===== Data shown

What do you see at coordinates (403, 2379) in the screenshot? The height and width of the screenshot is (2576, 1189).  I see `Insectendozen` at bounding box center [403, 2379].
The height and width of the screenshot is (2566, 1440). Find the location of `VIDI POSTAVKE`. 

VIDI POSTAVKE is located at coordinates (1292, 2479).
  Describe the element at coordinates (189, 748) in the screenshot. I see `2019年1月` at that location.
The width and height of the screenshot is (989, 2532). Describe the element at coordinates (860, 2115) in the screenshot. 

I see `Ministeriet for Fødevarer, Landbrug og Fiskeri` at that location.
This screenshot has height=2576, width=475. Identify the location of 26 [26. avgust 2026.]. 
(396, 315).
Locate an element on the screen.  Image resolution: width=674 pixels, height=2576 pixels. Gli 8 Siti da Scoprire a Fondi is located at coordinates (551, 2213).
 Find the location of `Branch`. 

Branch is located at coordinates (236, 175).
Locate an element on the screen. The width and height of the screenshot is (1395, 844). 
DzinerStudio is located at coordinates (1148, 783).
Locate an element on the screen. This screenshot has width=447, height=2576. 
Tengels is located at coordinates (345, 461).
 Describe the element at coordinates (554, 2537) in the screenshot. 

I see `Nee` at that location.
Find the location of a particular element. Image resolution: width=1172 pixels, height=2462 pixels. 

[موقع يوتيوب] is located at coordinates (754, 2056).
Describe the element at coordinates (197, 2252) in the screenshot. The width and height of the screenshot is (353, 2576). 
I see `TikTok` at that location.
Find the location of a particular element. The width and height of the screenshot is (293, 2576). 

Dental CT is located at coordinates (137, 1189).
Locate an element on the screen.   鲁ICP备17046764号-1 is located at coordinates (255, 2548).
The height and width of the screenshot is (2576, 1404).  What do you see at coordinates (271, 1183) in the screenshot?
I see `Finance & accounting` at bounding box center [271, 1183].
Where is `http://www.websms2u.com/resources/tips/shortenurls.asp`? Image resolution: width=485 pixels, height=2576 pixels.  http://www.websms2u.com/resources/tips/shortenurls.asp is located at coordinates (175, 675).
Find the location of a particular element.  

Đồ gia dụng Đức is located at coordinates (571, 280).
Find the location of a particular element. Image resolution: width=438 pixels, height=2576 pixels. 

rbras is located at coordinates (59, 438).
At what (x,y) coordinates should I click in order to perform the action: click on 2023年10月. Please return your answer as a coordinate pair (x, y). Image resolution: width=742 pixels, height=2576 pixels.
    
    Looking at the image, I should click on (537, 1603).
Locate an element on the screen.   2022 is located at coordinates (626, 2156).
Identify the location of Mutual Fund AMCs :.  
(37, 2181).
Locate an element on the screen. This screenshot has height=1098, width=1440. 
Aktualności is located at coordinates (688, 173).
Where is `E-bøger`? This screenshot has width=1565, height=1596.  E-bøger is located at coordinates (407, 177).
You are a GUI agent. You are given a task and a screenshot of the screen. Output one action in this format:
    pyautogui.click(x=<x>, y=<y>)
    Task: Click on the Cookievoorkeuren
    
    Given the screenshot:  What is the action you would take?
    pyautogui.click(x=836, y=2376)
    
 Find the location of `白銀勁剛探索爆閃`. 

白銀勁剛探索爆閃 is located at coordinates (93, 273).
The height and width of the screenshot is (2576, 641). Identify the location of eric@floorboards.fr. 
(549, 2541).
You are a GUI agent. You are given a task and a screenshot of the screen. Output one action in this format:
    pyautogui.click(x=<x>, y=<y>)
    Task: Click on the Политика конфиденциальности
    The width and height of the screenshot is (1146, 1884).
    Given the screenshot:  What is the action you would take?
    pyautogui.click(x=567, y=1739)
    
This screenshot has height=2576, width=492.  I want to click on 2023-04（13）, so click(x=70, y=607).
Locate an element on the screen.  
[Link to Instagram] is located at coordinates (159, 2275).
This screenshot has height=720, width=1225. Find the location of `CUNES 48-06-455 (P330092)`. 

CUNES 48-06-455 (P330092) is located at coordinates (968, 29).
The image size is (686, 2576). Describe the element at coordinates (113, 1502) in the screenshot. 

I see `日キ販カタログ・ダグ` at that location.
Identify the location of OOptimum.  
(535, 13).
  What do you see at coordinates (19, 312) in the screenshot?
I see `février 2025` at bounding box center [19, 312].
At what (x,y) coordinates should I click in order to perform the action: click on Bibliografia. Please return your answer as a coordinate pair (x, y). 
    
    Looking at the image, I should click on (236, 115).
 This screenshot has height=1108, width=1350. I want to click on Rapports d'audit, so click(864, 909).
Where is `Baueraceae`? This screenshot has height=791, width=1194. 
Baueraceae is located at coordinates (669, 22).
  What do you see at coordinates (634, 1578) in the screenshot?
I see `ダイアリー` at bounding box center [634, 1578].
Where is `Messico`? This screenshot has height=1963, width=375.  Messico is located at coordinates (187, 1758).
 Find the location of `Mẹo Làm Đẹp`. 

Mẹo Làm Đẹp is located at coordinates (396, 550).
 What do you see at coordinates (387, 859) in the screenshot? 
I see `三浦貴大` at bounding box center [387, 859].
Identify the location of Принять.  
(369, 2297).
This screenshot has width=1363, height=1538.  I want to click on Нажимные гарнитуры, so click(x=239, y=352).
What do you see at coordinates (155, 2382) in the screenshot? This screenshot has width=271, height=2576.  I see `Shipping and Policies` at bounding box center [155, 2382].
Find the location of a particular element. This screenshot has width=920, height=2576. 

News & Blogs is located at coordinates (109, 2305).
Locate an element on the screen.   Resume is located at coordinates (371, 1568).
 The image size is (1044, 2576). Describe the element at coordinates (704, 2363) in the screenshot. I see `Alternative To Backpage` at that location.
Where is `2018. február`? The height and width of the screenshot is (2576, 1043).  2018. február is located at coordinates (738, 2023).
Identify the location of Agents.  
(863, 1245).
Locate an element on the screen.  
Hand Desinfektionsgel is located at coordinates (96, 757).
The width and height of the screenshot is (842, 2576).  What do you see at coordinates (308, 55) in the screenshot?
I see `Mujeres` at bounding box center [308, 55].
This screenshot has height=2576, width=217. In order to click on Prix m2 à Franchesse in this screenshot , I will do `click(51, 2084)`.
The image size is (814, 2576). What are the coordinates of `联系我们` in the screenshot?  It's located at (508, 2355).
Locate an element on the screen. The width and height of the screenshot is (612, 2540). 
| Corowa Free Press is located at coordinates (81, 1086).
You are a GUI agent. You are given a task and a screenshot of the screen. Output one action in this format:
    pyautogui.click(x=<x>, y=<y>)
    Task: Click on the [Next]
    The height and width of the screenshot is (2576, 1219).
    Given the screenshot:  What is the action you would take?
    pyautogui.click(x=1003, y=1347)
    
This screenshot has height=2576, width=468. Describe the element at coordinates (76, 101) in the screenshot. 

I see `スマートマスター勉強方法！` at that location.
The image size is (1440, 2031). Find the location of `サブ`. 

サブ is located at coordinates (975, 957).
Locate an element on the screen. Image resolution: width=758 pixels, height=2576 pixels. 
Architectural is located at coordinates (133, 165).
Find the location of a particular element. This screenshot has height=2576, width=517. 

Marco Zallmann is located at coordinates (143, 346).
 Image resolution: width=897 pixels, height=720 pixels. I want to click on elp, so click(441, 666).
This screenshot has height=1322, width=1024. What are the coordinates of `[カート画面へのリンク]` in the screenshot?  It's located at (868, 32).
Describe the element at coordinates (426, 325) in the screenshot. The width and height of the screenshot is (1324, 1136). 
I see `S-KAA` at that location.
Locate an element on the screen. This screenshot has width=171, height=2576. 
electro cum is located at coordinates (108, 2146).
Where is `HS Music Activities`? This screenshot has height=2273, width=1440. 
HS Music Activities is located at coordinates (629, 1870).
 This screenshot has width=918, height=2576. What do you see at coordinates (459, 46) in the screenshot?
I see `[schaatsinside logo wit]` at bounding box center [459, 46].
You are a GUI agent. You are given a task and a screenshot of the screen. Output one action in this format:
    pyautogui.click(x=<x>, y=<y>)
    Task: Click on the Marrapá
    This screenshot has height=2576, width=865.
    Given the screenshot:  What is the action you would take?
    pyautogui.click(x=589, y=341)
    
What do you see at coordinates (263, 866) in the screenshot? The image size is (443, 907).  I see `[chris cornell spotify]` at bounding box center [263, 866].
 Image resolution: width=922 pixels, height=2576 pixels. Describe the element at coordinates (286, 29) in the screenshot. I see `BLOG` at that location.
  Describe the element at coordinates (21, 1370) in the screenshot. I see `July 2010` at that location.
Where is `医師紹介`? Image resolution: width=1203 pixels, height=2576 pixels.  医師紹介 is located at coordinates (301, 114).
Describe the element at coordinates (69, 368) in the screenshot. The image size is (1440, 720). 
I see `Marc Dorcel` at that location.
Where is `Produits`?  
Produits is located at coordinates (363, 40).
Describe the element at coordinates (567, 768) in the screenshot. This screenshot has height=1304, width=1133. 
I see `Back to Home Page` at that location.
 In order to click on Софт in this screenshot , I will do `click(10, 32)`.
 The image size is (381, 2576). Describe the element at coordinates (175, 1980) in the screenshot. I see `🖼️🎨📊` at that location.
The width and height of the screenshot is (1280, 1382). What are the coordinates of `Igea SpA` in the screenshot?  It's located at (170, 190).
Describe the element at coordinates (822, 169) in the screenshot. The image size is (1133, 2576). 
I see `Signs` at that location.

==========

# Problem
Copy out everything in the records from the line containing "has width=171, height=2576." down to the line containing "pyautogui.click(x=589, y=341)", including both of those lines.

# Problem solution
Locate an element on the screen. This screenshot has width=171, height=2576. 
electro cum is located at coordinates (108, 2146).
Where is `HS Music Activities`? This screenshot has height=2273, width=1440. 
HS Music Activities is located at coordinates (629, 1870).
 This screenshot has width=918, height=2576. What do you see at coordinates (459, 46) in the screenshot?
I see `[schaatsinside logo wit]` at bounding box center [459, 46].
You are a GUI agent. You are given a task and a screenshot of the screen. Output one action in this format:
    pyautogui.click(x=<x>, y=<y>)
    Task: Click on the Marrapá
    This screenshot has height=2576, width=865.
    Given the screenshot:  What is the action you would take?
    pyautogui.click(x=589, y=341)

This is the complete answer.